Set task:
Copy every line of the items below verbatim, keeping their original order.

Raw data:
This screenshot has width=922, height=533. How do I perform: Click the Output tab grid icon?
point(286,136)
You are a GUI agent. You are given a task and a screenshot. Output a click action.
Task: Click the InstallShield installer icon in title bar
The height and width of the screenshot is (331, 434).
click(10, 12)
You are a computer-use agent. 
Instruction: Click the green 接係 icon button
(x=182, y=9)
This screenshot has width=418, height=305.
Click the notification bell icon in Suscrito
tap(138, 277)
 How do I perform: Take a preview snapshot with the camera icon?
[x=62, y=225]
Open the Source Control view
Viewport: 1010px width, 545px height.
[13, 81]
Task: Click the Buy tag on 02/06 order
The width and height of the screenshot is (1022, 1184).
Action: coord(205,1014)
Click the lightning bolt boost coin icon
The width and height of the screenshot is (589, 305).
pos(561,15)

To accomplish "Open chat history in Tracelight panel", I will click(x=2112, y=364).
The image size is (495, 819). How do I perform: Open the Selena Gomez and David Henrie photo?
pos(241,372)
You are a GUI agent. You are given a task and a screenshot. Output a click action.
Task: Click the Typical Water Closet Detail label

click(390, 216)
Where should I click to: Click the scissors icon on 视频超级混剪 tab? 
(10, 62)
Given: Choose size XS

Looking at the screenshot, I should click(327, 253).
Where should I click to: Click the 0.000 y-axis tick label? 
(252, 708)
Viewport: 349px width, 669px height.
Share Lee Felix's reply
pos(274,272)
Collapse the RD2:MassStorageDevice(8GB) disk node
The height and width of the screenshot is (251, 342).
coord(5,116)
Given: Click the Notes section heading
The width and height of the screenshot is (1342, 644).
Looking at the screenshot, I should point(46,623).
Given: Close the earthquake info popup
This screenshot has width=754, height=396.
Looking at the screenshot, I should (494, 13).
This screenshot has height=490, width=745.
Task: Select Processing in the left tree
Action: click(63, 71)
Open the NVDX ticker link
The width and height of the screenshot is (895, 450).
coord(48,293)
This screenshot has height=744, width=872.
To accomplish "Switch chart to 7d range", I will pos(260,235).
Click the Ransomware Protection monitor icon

Task result:
This screenshot has width=922, height=533. How do I perform: Click the Output tab grid icon?
point(286,136)
You are a GUI agent. You are given a task and a screenshot. Output a click action.
Task: Click the InstallShield installer icon in title bar
The height and width of the screenshot is (331, 434).
click(10, 12)
You are a computer-use agent. 
Instruction: Click the green 接係 icon button
(x=182, y=9)
This screenshot has width=418, height=305.
Click the notification bell icon in Suscrito
tap(138, 277)
 How do I perform: Take a preview snapshot with the camera icon?
[x=62, y=225]
Open the Source Control view
Viewport: 1010px width, 545px height.
[13, 81]
Task: Click the Buy tag on 02/06 order
The width and height of the screenshot is (1022, 1184).
Action: coord(205,1014)
Click the lightning bolt boost coin icon
The width and height of the screenshot is (589, 305).
pos(561,15)

To accomplish "Open chat history in Tracelight panel", I will click(x=2112, y=364).
The image size is (495, 819). How do I perform: Open the Selena Gomez and David Henrie photo?
pos(241,372)
You are a GUI agent. You are given a task and a screenshot. Output a click action.
Task: Click the Typical Water Closet Detail label

click(390, 216)
Where should I click to: Click the scissors icon on 视频超级混剪 tab? 
(10, 62)
Given: Choose size XS

Looking at the screenshot, I should click(327, 253).
Where should I click to: Click the 0.000 y-axis tick label? 
(252, 708)
Viewport: 349px width, 669px height.
Share Lee Felix's reply
pos(274,272)
Collapse the RD2:MassStorageDevice(8GB) disk node
The height and width of the screenshot is (251, 342).
coord(5,116)
Given: Click the Notes section heading
The width and height of the screenshot is (1342, 644).
Looking at the screenshot, I should point(46,623).
Given: Close the earthquake info popup
This screenshot has width=754, height=396.
Looking at the screenshot, I should (494, 13).
This screenshot has height=490, width=745.
Task: Select Processing in the left tree
Action: click(63, 71)
Open the NVDX ticker link
The width and height of the screenshot is (895, 450).
coord(48,293)
This screenshot has height=744, width=872.
To accomplish "Switch chart to 7d range", I will pos(260,235).
Click the Ransomware Protection monitor icon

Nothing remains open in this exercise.